Research Methods and Statistics Chapter 3, 6, 7, 8 and 10 (Different Research Claims) Flashcards
What are the three types of research claims
- Frequency claims (proportions of variable of population)
- Association claim (association between variables)8
- Causal claim (one variable causes another)
What are the 4 big validities
- External validity (can we generalize the research to other population and operationalizations)
- Construct validity (does the measure really measure what it is supposed to measure?)
- Internal validity (what is the causation –> only in experiments)
- Statistical validity (comparing the values from both conditions)
Is there an effext?
–>
Whats a thematic apperception test
Letting a person write a story about a picture and valuing the emotions
What is the most ideal design for frequency claim
Surveys and also observational research
What’s the most ideal research design for association claims
Correlational research
What are the 6 types of probability sampling
- Simple random sample (everybody of population has same chance to participate) (very hard but most important)
- Cluster sample (everybody in a category like schools or organisations)
- Multistage sampling (sample random subjects of clusters)
- Stratford random sampling (sample according to percentages like blood types)
- Oversampling (sampling more of a specific minority)
- Systematic sampling (every nth person)
–> is a representative sample which can be generalised
What are the types of non probability sampling
- Convenience sampling (accessible samples)
- Purposive sampling (search for samples with specific requirements)
- Snowball sampling (ask subjects for other fitting subjects)
- Quota sampling (set a quota and fulfill them)
–> can not be generalised to population
Where is good sampling important
In frequency claims
It is not that important in causal and association claims
What are the 3 challenges in observational research
- Observer effect (observer affects subjects behaviour)
- Observer bias (your expectations affect your observations)

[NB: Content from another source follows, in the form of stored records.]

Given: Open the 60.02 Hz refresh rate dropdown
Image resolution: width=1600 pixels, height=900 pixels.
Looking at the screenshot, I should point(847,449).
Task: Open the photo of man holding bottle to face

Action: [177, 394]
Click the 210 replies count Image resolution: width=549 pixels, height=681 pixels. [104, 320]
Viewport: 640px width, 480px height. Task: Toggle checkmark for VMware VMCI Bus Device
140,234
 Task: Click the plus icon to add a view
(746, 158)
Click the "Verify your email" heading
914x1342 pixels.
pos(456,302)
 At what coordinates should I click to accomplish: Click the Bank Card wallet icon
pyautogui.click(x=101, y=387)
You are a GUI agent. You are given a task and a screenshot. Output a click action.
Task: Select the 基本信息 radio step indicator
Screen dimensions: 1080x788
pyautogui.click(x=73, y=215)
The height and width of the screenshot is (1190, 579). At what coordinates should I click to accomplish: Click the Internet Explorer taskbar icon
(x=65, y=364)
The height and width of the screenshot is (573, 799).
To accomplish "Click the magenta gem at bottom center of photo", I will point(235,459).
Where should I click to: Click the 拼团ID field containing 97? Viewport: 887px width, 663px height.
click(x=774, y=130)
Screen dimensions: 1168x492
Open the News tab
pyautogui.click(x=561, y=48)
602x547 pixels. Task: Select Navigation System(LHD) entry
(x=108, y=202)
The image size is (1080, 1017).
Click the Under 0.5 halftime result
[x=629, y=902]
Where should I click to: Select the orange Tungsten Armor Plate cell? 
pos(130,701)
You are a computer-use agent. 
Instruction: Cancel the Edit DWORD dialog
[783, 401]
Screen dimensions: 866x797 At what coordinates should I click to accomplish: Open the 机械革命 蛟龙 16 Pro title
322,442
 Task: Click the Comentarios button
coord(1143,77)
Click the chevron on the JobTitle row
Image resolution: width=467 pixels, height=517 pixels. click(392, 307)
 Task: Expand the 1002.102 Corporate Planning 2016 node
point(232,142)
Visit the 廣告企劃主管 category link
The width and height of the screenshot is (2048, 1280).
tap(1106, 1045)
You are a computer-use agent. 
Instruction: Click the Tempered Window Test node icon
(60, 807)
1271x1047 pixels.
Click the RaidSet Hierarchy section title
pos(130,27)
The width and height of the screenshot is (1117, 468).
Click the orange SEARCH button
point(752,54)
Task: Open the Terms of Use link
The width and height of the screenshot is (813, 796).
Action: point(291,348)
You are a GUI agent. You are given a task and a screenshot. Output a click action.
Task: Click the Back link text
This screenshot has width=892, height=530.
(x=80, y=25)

- Reactivity (subjects behave differently when they know that they are being observed)
What are solutions against observer effect and observer bias
- Unambiguous codebook
- Multiple observers
- Masked design (observers are unaware of studies purpose)
What are solutions to reactivity problem
- Blend in (making yourself less noticable)
- Wait it out (subjects will get used to presence after some time)
- Unobstrusive (study evidence for behaviour)
What is the challenge in correlational research
Correlation doesn’t say anything HOW the association works
- A causes B
- B causes A
- C causes A and B
What are the three criterias for a causal claim
- Covariance (there is an effect)
- Temporal precedence (the causal came before the effect)
- Internal validity (there are no confounds)
What is a bivarate correlation
A association that involves exactly 2 variables
How do you interrogate statistical validity
- Effect size: (How big is effect size)
- Measure statistical significance (is it surely not just by chance?)
- Measure potential outliers (are there any values affecting the results)
- Restriction of range (is the range not big enough?)
- Curvilinear (is the association maybe a curve?)